Sanskriti Dawle, cofounder of hardware startup Thinkerbell Labs in India, which makes a device for the blind or partially sighted, reminds me of the concept of "jugaad" (loosely translated, it means "hack", and is a phrase popularised by Professor Jaideep Prabhu of the University of Cambridge and Navi Radjou, authors of the book of the same name). In the startup sense, jugaad, according to Dawle, means that the best way of getting something done is often by knowing the right person (and not the system). As she says: “Systems are only built when hiring a person for the job becomes impossible. And at Indian pay scales that point is typically quite far away, at a much larger scale.” She also says that as a result, startups can focus on the core activities of product and sales, while being able to outsource a lot of the administrative legwork, which does result in growing pains but means it’s quicker to build and launch things from scratch. In Europe, perhaps access to the right people is not particularly hard, but it is worth asking what system hacks can help companies operate more efficiently, a change in the way of thinking rather than the way of operating.

It hasn’t all been smooth of course. Large amounts of money were being handed out to spur the entrepreneurship environment in Singapore and Hong Kong with very little by way of checks and balances, which has changed now, and rightfully so. In India as well, debacles like the GoJavas story where blue-chip investors like Rocket Internet got burnt, mean that there are more checks and balances in place there as well.

More and more companies that launch in India are reaching a tipping point where they attract large-scale capital from the likes of SoftBank and Alibaba.

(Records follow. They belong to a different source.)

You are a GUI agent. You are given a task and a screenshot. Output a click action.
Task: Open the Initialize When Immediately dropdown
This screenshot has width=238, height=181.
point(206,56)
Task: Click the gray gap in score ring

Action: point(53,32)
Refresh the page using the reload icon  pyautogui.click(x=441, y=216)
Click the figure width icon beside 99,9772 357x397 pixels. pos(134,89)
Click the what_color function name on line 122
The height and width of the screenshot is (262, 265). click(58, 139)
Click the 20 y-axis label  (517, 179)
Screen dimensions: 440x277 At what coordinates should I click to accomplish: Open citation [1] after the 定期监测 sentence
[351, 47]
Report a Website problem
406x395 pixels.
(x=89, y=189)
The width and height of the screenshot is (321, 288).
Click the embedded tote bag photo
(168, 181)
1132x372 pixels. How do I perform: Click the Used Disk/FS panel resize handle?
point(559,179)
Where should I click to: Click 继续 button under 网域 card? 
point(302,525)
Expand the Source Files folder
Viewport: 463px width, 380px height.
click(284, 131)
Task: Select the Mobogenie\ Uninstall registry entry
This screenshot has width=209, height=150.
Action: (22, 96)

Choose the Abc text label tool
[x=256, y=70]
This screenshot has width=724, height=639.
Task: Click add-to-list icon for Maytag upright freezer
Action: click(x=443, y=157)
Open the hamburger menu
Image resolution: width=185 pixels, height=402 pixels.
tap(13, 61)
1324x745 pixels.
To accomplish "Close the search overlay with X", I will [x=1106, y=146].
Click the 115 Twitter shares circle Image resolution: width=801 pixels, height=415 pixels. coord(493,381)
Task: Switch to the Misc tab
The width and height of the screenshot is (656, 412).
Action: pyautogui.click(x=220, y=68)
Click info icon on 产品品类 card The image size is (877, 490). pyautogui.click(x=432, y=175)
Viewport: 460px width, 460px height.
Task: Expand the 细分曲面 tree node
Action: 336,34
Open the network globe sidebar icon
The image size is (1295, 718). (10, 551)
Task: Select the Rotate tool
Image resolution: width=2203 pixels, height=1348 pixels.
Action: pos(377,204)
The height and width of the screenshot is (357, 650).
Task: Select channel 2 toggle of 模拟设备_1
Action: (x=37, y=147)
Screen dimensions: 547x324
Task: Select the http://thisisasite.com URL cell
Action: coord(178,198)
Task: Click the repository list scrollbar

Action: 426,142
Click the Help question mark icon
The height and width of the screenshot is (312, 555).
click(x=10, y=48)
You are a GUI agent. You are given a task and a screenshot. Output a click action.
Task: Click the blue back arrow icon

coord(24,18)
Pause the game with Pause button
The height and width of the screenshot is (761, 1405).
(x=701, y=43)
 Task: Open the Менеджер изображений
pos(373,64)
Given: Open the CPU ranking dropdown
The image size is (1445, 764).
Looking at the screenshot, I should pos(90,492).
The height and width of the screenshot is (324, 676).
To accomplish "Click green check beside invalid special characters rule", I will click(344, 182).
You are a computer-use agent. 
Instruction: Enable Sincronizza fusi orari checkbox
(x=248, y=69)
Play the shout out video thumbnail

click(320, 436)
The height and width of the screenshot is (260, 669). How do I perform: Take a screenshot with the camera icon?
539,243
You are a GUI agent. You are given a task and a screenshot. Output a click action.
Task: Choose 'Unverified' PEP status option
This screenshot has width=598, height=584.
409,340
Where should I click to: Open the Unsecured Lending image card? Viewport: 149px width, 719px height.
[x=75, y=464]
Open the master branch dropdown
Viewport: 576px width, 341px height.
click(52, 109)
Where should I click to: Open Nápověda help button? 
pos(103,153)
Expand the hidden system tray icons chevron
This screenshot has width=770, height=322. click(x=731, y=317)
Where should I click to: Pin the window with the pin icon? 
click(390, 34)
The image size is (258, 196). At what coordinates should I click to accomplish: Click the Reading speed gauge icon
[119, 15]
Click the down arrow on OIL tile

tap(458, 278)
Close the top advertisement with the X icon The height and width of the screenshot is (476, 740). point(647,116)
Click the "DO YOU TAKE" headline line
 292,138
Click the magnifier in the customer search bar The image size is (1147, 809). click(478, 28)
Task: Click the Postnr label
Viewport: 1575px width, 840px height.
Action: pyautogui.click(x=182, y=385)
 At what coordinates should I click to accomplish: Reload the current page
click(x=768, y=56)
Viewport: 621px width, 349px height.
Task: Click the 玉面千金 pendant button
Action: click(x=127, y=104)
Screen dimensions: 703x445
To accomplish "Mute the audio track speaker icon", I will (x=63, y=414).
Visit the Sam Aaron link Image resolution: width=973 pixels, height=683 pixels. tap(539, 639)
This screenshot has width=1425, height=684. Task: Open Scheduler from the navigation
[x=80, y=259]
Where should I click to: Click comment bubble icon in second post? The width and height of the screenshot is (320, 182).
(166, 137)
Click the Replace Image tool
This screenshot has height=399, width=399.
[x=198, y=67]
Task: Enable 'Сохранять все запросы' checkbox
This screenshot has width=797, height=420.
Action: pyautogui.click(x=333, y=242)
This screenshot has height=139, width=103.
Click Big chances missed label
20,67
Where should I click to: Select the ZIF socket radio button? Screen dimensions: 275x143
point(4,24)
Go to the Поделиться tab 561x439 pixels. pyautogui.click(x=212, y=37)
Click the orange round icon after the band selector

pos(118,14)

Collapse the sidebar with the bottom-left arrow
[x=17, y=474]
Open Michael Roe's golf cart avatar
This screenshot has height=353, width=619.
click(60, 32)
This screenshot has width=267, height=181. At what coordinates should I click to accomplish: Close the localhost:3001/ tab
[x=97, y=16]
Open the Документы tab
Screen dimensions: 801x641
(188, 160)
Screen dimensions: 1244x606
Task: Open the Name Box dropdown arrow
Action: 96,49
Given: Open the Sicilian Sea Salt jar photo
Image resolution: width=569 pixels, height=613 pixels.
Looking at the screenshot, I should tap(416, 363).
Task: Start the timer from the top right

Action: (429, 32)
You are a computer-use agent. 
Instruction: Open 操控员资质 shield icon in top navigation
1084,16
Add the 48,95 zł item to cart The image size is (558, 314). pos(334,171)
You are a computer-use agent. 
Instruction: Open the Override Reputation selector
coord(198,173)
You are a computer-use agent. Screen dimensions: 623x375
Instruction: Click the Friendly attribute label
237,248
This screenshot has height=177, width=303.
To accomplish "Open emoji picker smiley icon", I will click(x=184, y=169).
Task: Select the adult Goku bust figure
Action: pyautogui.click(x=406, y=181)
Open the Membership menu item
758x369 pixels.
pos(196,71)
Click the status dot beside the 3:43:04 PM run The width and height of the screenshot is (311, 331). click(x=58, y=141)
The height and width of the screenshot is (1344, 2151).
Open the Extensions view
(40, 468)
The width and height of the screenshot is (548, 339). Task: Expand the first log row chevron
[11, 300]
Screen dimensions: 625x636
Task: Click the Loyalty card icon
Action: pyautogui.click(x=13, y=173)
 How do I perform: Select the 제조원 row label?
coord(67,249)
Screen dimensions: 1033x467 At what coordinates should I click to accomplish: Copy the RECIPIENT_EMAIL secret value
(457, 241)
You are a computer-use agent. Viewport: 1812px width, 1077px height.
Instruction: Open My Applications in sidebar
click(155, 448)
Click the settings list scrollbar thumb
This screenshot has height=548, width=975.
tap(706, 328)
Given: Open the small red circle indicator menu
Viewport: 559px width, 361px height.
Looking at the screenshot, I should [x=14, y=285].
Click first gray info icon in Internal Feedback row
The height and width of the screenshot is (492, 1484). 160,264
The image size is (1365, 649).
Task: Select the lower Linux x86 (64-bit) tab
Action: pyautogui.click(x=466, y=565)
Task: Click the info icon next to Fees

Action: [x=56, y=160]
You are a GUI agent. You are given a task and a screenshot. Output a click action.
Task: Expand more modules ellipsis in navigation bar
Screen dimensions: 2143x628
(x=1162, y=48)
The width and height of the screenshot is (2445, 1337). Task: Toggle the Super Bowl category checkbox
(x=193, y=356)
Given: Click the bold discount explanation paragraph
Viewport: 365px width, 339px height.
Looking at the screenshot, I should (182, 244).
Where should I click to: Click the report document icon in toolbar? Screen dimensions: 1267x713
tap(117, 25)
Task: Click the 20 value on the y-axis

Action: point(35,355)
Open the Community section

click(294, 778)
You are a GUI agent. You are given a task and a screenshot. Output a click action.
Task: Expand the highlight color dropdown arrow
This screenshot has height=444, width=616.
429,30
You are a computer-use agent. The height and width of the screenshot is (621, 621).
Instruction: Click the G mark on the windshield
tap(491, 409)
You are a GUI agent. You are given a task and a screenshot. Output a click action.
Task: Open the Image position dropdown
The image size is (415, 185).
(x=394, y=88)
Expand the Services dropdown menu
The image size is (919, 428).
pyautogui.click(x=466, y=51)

One of the things that stayed with me from a conversation with an Indian entrepreneur for this piece was his view on the change in the mindset of investors and entrepreneurs alike over the past year in India: namely that if you build for India (with its complexities and nuances) – you can essentially build for the world. More and more companies that launch in India are reaching a tipping point where they attract large-scale capital from the likes of SoftBank and Alibaba. Companies like fintech startup PayTM, hotels startup Oyo, and customer support startup Freshdesk are all on an expansion spree, attacking geographies from Southeast Asia and China to Europe and the US. Suddenly, as he says, the system is maturing to think beyond just building for India, but for the world – a lesson European startups would do well to adopt if they are to stay on their feet as companies try to get further, faster, globally.